1

I am trying to learn a logistic regression classifier using glm on a dataset of <20 features, but lots of samples. One of the features is a very strong predictor. As a result, the trained model is predicting extreme probabilities of 1.0 and 0.0 on majority of test data. Although the model converges, I get repeated warnings of such extreme predictions.

Q1. Are the posterior probabilities/predictions still valid?

Q2. How should I reduce the effect of the strong predictor so that the contributions from other variables are taken into account during inference? Right now, they are completely overpowered by the one predictor.

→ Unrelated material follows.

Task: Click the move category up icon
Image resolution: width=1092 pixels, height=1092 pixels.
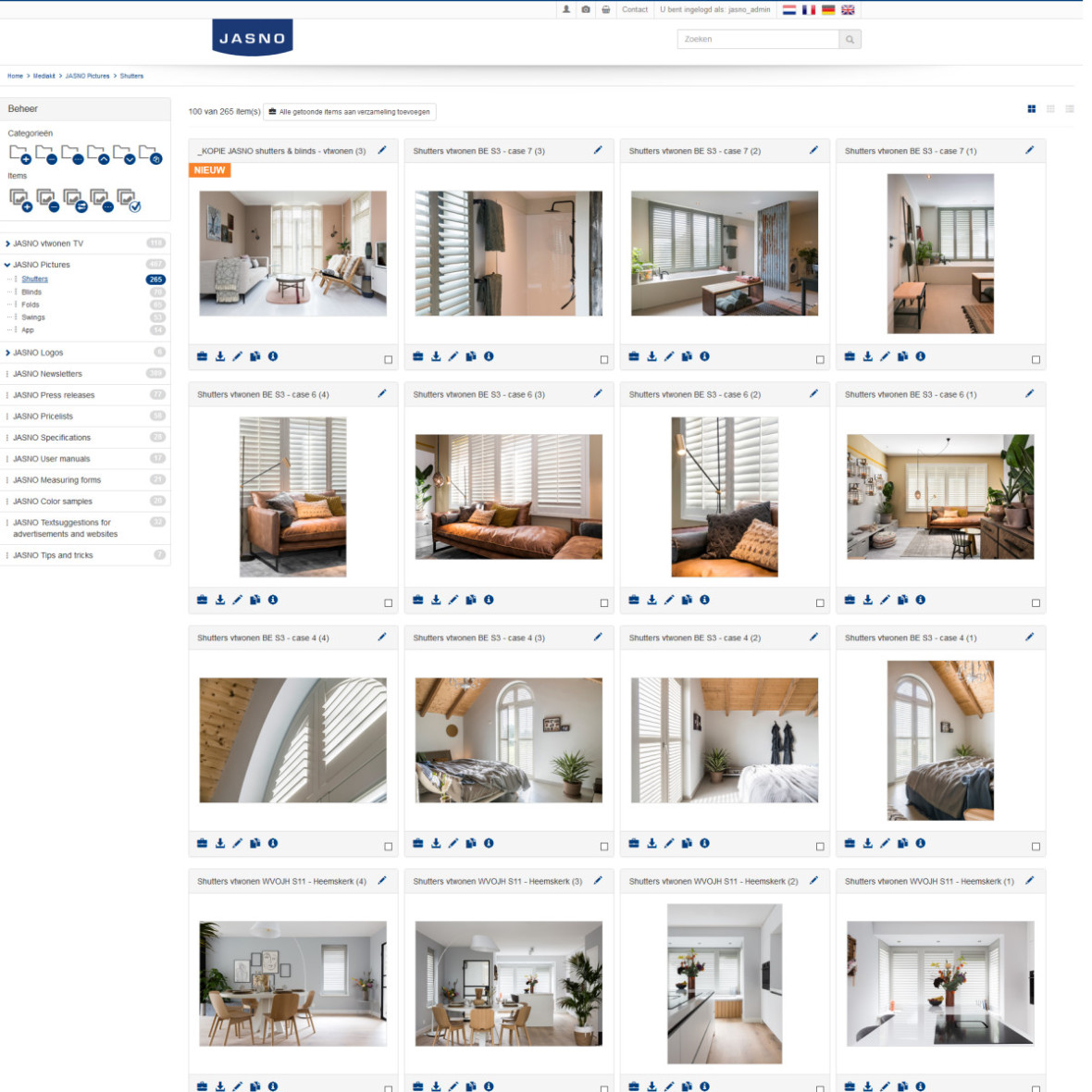Action: tap(98, 154)
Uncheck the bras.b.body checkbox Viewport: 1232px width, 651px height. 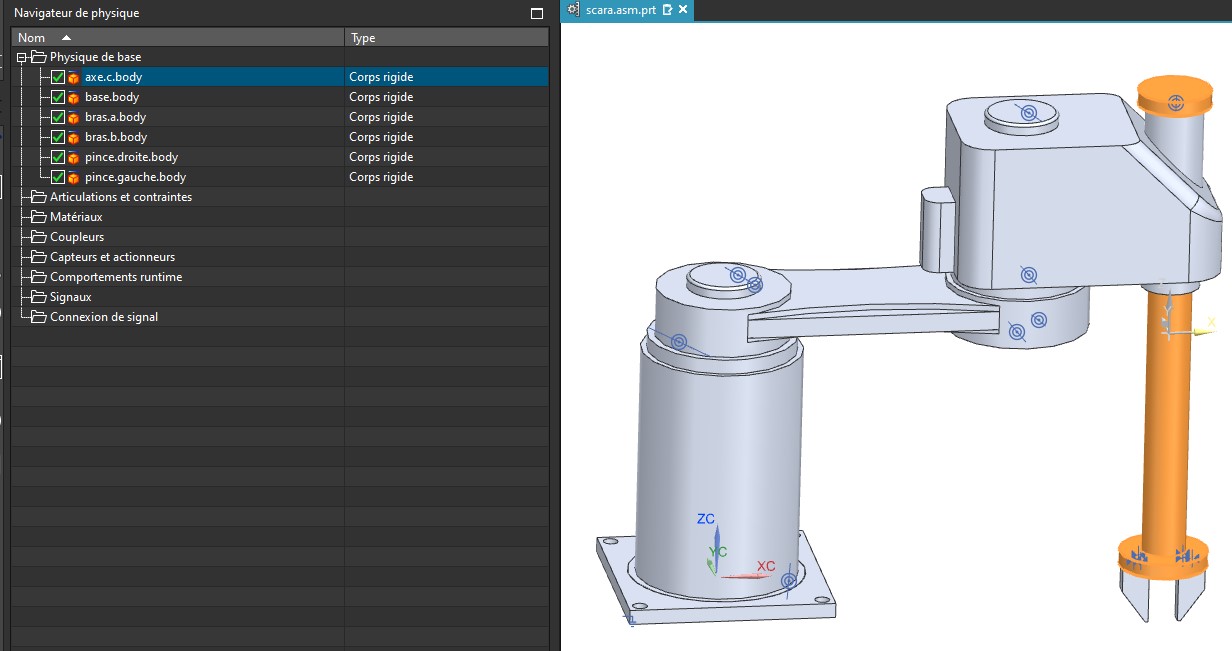click(58, 137)
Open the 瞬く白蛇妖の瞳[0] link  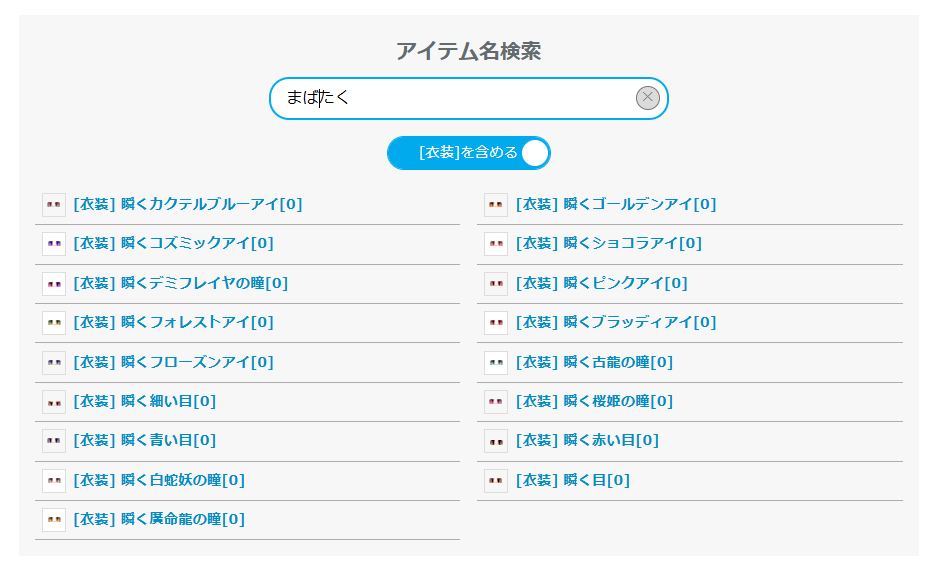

  • You can check whether predictions is valid or not by Cross Validation, for example. But I didn't get your point about Q2: why do you need to reduce the effect of a good predictor? In most practical cases that would mean that you reduce classification quality? – Dmitry Laptev Jun 14 '12 at 13:31

1 Answers1

0

Partially answered in comments:

You can check whether predictions is valid or not by Cross Validation, for example. But I didn't get your point about Q2: why do you need to reduce the effect of a good predictor? In most practical cases that would mean that you reduce classification quality? – Dmitry Laptev

You should still check if the predictor is legitimate, could it be that it is almost a version of the $Y$ variable? Another possibility is that there is (quasi)separation, which isn't a problem per se if the strong predictor is correct, but might be a problem if the goal is inference and not (only) prediction, since it invalidates the usual approximations. See How to deal with perfect separation in logistic regression?